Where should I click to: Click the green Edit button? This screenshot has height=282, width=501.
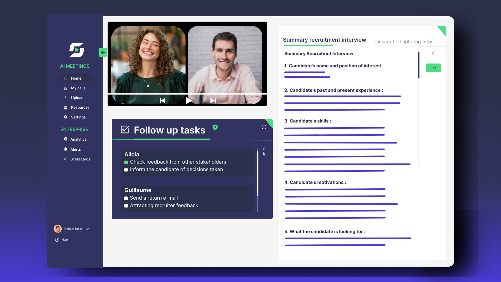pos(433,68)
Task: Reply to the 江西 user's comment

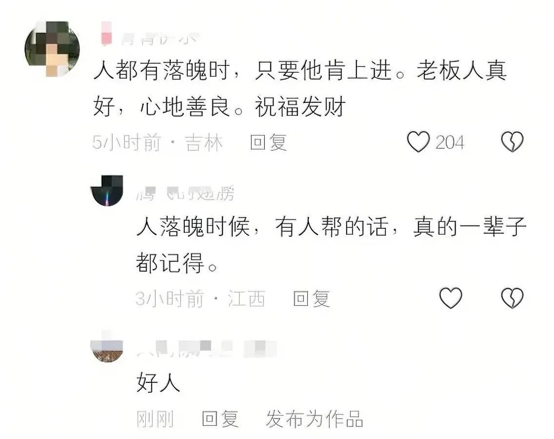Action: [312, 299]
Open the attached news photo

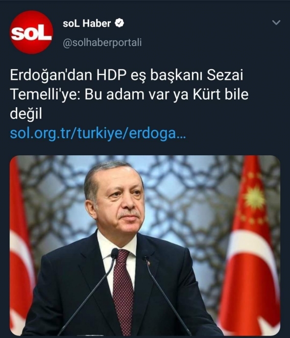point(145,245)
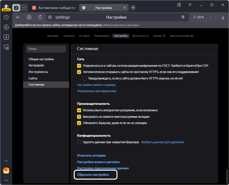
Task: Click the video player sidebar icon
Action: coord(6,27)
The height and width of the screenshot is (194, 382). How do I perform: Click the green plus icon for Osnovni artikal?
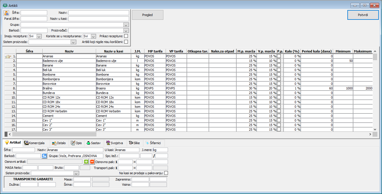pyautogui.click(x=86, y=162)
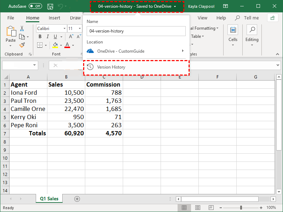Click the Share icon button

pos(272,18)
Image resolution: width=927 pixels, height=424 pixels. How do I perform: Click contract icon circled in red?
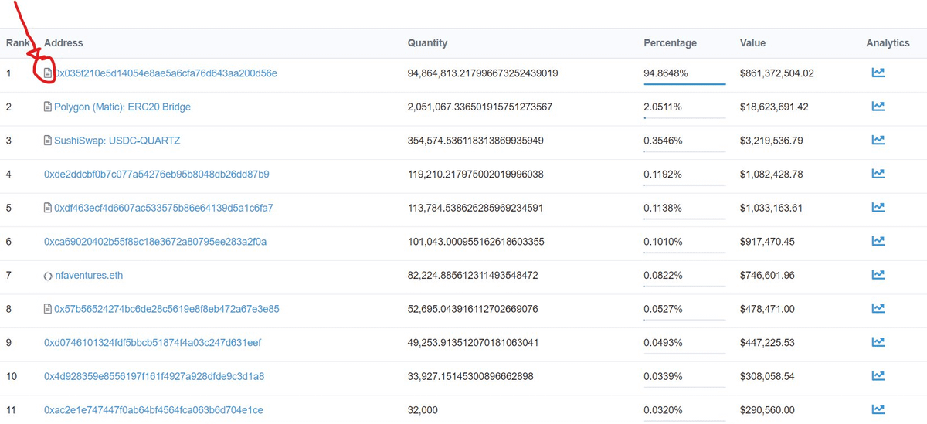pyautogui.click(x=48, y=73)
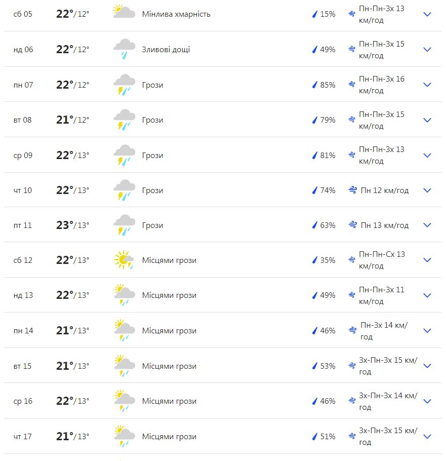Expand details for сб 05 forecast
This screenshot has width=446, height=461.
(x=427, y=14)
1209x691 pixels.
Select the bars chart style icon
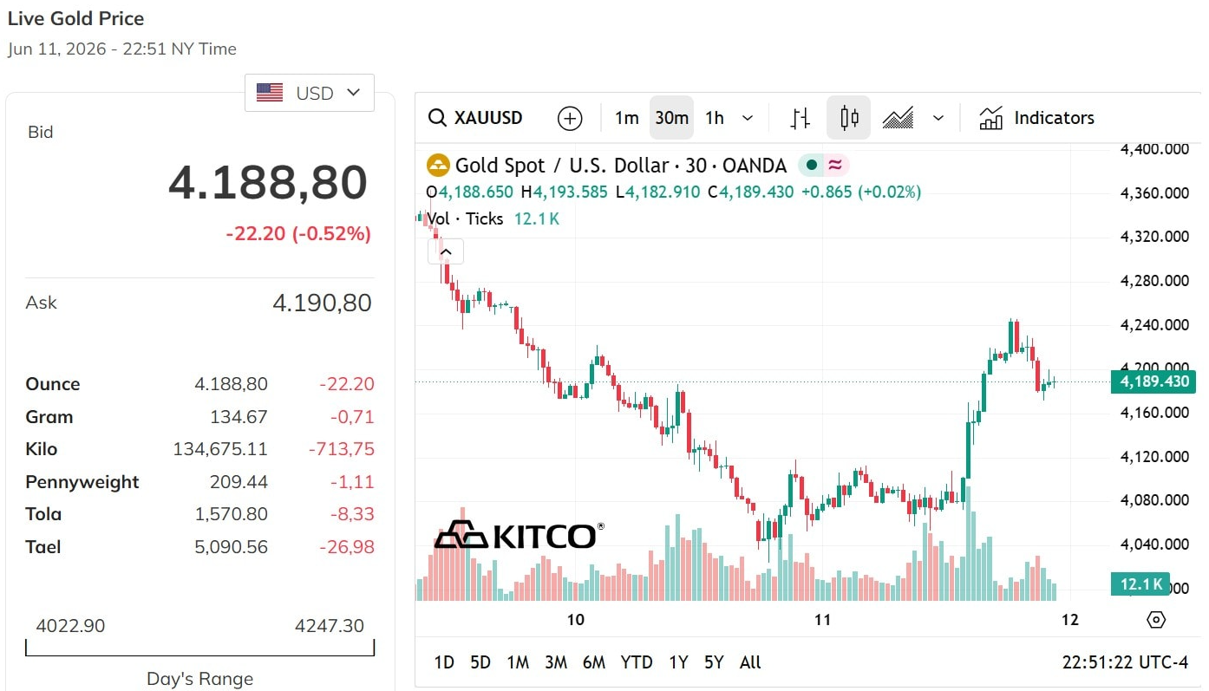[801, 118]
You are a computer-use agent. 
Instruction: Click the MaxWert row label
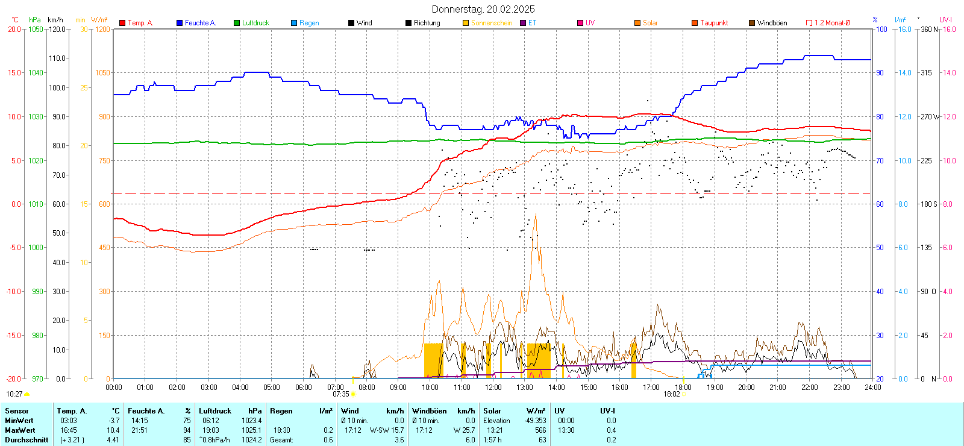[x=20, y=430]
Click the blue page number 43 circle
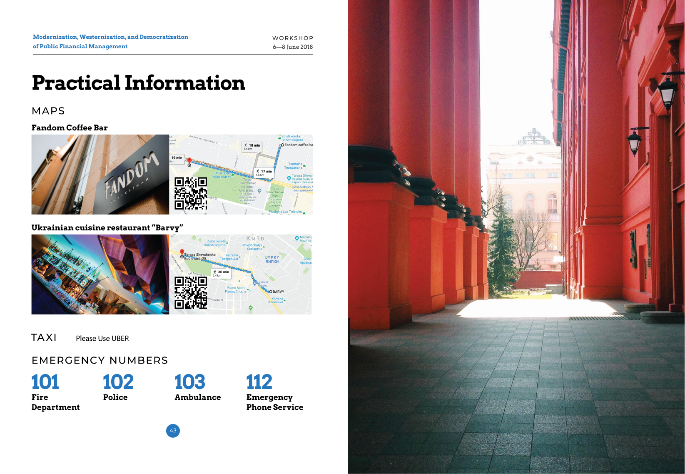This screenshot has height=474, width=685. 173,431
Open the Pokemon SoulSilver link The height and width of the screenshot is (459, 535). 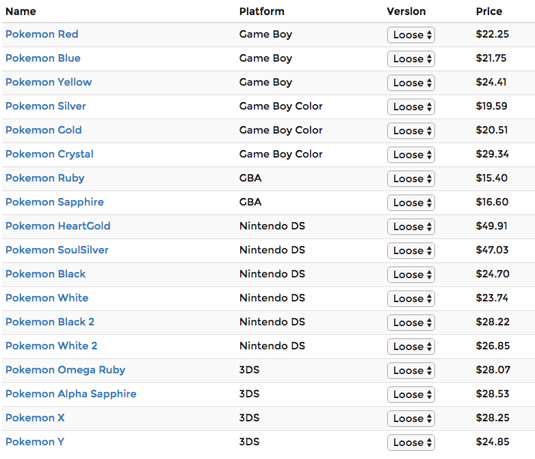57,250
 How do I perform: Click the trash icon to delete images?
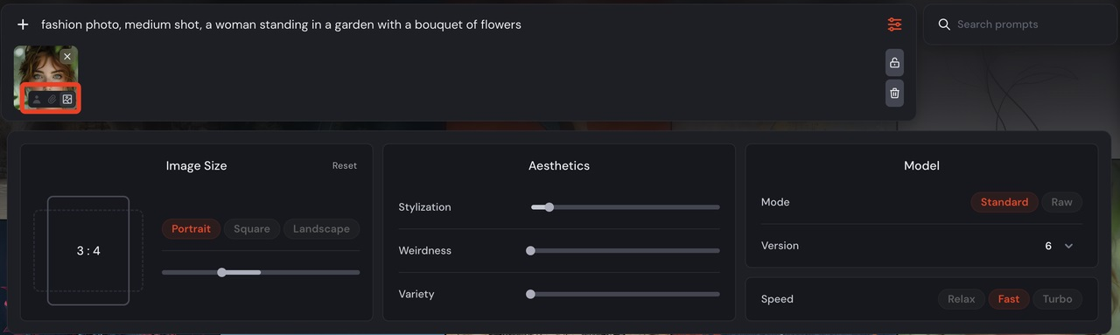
---
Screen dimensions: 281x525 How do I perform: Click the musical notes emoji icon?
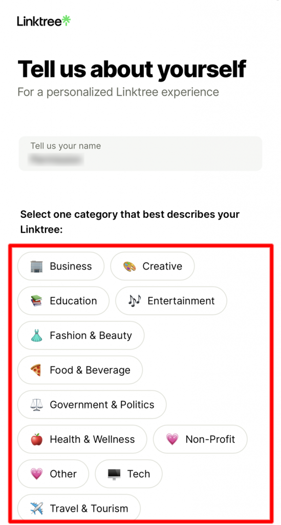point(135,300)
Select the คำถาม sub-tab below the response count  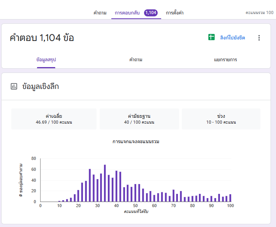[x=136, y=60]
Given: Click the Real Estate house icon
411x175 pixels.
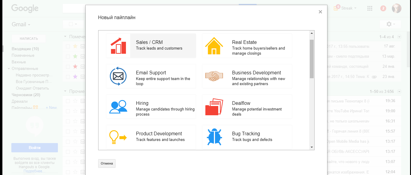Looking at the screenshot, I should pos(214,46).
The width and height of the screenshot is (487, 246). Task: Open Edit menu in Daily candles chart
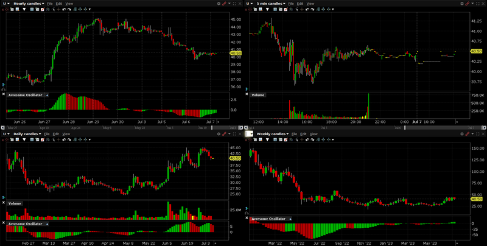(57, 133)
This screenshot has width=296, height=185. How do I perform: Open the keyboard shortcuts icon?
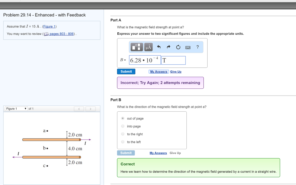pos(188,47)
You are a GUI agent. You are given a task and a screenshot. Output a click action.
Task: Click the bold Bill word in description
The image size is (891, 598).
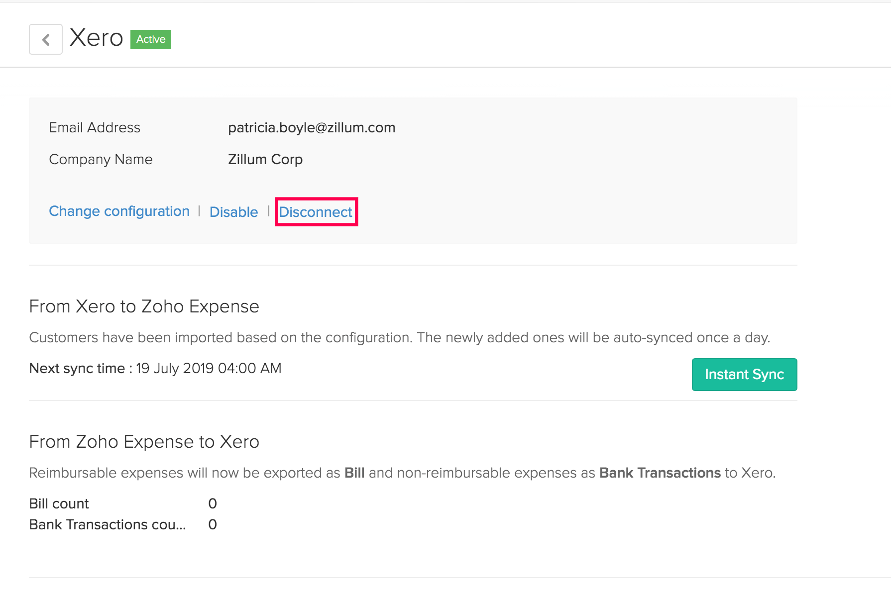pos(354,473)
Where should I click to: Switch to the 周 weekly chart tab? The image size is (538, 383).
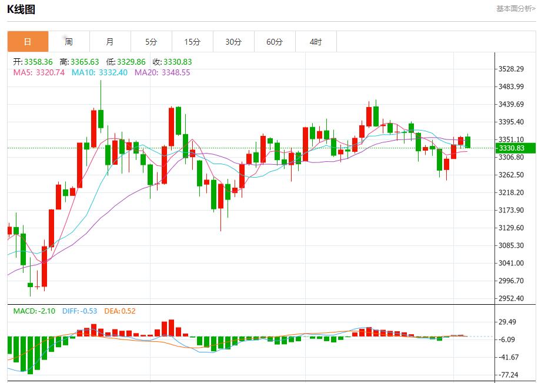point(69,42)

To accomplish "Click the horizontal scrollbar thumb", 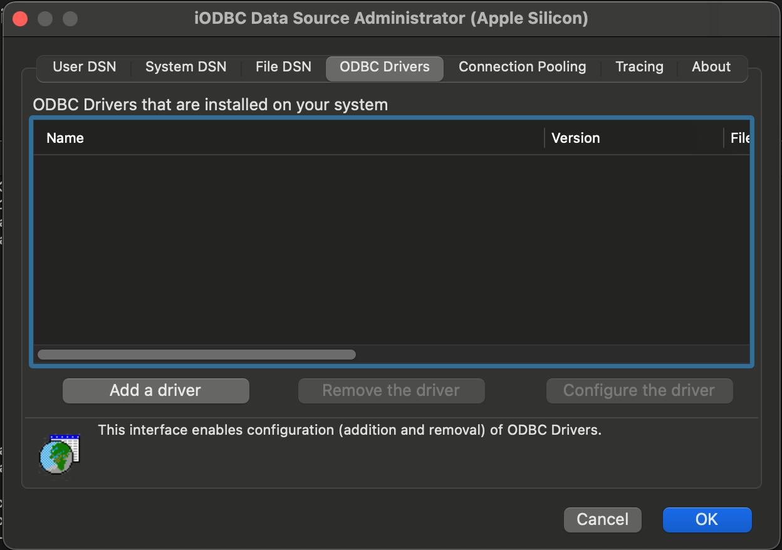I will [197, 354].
---
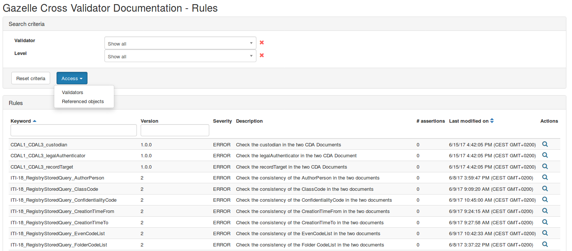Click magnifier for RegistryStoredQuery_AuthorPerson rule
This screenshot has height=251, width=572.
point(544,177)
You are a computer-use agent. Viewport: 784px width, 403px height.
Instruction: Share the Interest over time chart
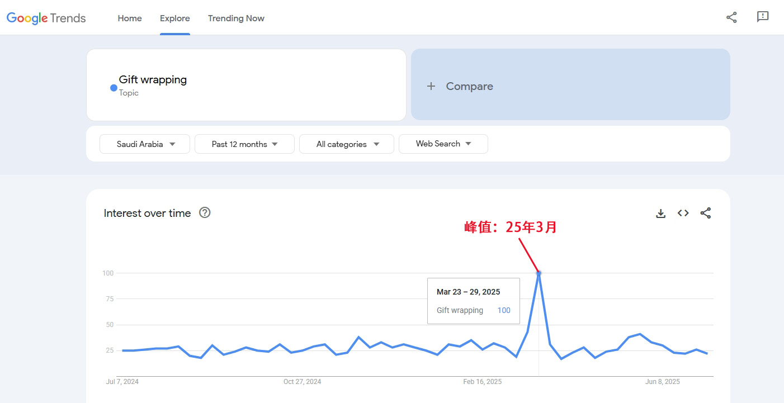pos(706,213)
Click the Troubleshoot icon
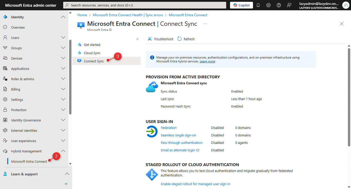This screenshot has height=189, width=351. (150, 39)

:: Work instructions ::
Pull out every line holding "agent" from the records above, and copy it.

:: Task result ::
You are a computer-use agent. 
You are a GUI agent. You are given a task and a screenshot. Output a click action.
You are a computer-use agent. Viewport: 784px width, 403px height.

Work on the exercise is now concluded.